• _WHAT TO DO_
Please quote exactly the lines below from the line containing "The height and width of the screenshot is (569, 427)." to the line containing "The height and width of the screenshot is (248, 997).", both lines included, and nothing else.

Top of RECORDS SUPPLIED

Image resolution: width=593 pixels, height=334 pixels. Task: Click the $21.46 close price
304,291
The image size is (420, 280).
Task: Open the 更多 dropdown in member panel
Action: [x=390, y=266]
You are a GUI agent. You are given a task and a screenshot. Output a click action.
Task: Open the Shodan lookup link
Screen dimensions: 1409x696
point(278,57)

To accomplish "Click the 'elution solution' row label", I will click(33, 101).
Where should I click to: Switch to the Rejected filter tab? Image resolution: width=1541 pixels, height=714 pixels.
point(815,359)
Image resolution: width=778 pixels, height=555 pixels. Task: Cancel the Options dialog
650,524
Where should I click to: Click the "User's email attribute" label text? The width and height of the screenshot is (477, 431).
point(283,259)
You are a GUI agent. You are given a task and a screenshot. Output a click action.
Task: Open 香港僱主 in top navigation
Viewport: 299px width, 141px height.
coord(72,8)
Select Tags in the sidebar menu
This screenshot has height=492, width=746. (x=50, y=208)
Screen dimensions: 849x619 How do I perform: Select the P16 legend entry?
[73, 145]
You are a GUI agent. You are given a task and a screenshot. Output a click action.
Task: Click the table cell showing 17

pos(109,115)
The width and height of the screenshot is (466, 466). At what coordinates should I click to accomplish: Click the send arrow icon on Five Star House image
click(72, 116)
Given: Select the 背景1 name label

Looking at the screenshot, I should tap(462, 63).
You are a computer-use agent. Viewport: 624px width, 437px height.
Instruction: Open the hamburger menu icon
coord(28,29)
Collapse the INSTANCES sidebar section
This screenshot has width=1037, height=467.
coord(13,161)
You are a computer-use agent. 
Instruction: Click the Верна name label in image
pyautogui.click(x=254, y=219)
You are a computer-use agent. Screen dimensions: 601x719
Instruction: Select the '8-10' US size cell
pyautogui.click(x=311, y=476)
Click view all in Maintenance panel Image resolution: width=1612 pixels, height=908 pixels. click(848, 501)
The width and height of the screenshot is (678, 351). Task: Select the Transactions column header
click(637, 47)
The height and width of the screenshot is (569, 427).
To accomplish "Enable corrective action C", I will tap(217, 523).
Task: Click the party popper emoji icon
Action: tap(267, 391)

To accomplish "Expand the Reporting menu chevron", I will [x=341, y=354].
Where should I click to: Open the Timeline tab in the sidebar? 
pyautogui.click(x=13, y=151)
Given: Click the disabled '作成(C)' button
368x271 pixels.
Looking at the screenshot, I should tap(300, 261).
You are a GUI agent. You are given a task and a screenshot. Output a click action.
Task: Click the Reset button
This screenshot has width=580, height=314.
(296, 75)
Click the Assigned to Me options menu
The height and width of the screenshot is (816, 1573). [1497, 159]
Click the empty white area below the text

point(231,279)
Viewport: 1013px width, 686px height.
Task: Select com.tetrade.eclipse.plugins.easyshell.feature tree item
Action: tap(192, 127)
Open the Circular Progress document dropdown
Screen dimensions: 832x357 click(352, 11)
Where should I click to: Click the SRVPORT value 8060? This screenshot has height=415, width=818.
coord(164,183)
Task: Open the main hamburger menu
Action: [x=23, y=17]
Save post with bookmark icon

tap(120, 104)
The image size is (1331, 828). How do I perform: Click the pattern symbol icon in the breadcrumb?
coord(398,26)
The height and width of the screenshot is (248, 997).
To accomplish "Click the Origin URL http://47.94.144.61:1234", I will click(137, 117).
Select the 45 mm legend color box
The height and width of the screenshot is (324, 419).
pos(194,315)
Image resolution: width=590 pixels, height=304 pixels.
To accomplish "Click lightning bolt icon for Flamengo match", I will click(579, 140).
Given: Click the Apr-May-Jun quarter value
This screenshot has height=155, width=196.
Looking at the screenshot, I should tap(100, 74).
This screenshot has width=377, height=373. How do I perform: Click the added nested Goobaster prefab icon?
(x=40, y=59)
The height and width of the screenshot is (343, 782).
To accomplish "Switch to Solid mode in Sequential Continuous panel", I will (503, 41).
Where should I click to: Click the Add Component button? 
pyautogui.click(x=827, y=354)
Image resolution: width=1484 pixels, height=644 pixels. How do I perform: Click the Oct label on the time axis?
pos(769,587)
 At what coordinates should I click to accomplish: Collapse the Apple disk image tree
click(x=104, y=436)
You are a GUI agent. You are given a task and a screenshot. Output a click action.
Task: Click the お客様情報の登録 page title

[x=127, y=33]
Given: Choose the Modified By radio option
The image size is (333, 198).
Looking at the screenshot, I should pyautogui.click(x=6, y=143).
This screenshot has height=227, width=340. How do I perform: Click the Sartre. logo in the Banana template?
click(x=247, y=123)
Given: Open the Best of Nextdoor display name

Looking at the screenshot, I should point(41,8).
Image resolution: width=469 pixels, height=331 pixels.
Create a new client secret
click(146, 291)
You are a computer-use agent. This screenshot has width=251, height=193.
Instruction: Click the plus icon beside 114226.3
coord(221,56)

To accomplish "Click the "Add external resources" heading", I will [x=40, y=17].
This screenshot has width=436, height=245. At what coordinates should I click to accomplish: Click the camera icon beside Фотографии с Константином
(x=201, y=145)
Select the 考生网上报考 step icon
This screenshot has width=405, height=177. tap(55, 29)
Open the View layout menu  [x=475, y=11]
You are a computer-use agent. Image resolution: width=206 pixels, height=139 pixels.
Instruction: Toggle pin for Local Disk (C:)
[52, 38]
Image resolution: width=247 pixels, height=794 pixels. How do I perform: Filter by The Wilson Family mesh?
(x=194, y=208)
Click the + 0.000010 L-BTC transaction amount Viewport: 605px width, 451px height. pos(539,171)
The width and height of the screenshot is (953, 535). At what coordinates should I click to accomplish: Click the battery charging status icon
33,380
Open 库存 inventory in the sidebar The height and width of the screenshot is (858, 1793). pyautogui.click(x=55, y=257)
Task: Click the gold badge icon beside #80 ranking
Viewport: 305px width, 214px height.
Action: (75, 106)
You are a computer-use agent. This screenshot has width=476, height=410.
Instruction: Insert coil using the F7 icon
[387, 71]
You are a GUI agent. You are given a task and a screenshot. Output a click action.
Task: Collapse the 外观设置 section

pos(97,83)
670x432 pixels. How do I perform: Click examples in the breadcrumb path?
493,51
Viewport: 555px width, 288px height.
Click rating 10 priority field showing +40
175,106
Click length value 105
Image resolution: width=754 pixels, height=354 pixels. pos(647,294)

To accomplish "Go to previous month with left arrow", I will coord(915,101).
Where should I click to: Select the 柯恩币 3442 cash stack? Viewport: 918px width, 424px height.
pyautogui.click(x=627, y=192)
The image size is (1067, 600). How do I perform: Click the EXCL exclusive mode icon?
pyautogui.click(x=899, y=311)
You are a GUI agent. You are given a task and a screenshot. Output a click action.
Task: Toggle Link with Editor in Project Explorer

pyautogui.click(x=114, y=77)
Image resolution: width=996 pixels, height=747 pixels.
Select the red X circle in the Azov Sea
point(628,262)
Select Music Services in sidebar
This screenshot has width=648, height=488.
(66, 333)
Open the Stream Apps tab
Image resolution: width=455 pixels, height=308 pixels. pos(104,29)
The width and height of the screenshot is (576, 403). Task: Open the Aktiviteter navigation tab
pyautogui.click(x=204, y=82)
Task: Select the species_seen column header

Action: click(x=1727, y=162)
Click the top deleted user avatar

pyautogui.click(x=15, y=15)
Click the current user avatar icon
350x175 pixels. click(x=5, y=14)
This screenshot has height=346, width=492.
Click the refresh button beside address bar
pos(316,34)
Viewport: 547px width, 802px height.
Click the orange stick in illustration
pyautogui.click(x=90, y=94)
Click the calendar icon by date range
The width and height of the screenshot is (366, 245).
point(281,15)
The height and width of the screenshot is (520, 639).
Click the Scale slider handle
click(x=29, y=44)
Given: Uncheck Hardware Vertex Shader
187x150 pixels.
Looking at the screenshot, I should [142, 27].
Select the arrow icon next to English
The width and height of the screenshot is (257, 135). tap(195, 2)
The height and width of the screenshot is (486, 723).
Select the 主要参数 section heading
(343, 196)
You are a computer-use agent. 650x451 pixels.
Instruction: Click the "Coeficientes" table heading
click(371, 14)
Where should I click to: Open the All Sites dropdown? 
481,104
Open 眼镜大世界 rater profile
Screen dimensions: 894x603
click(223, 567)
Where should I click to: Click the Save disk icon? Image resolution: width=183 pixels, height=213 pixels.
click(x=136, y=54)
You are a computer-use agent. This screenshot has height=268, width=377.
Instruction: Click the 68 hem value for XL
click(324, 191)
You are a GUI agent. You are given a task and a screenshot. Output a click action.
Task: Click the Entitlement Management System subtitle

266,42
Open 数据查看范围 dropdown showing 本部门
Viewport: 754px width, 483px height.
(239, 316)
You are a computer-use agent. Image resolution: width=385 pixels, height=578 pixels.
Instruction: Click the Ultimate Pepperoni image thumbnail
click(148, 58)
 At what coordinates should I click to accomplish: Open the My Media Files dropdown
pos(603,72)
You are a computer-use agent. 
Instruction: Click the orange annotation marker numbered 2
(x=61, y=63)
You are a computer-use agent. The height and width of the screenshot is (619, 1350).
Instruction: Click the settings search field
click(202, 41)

Bottom of RECORDS SUPPLIED

• _SOLUTION FOR THIS TASK_
The height and width of the screenshot is (569, 427).
To accomplish "Enable corrective action C", I will tap(217, 523).
Task: Click the party popper emoji icon
Action: tap(267, 391)

To accomplish "Expand the Reporting menu chevron", I will [x=341, y=354].
Where should I click to: Open the Timeline tab in the sidebar? 
pyautogui.click(x=13, y=151)
Given: Click the disabled '作成(C)' button
368x271 pixels.
Looking at the screenshot, I should tap(300, 261).
You are a GUI agent. You are given a task and a screenshot. Output a click action.
Task: Click the Reset button
This screenshot has width=580, height=314.
(296, 75)
Click the Assigned to Me options menu
The height and width of the screenshot is (816, 1573). [1497, 159]
Click the empty white area below the text

point(231,279)
Viewport: 1013px width, 686px height.
Task: Select com.tetrade.eclipse.plugins.easyshell.feature tree item
Action: tap(192, 127)
Open the Circular Progress document dropdown
Screen dimensions: 832x357 click(352, 11)
Where should I click to: Click the SRVPORT value 8060? This screenshot has height=415, width=818.
coord(164,183)
Task: Open the main hamburger menu
Action: [x=23, y=17]
Save post with bookmark icon

tap(120, 104)
The image size is (1331, 828). How do I perform: Click the pattern symbol icon in the breadcrumb?
coord(398,26)
The height and width of the screenshot is (248, 997).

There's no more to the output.